◆ Activities ◆
• 1. Reproduce word for word the portion of the tobacco ruling article starting at "Tobacco companies ordered" and ending at "companies of racketeering.".
• 2. Identify every number written in digits in the tobacco ruling article.

◆ Passage shown ◆
A court has ruled that tobacco companies must spend their own money on a public advertising campaign for up to two years saying they lied to the U.S. public about the dangers of cigarettes. Examples of such statements : “Smoking kills, on average, 1,200 Americans. Every day.” One day, the wireless technology manufacturers and telecoms operators will be slapped with such a ruling. Indeed, the wireless industry is deceiving the public about the health dangers of this technology, just as tobacco companies lied about smoking dangers.
Tobacco companies ordered to admit they lied over smoking danger
Reuters in Washington, guardian.co.uk, 28 November 2012
US judge says tobacco firms must spend their own money on a public campaign admitting deception about the risks of smoking
Major tobacco companies who spent decades denying they lied to the US public about the dangers of cigarettes must spend their own money on a public advertising campaign saying they did lie, a federal judge ruled on Tuesday.
The ruling sets out what might be the harshest sanction to come out of a historic case that the justice department brought in 1999 accusing the tobacco companies of racketeering.

◆ Data ◆
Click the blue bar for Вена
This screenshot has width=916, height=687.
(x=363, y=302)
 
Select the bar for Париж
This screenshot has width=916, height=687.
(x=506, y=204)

◆ Exercise answers ◆
• 1.
Tobacco companies ordered to admit they lied over smoking danger
Reuters in Washington, guardian.co.uk, 28 November 2012
US judge says tobacco firms must spend their own money on a public campaign admitting deception about the risks of smoking
Major tobacco companies who spent decades denying they lied to the US public about the dangers of cigarettes must spend their own money on a public advertising campaign saying they did lie, a federal judge ruled on Tuesday.
The ruling sets out what might be the harshest sanction to come out of a historic case that the justice department brought in 1999 accusing the tobacco companies of racketeering.

• 2.
1,200
28
2012
1999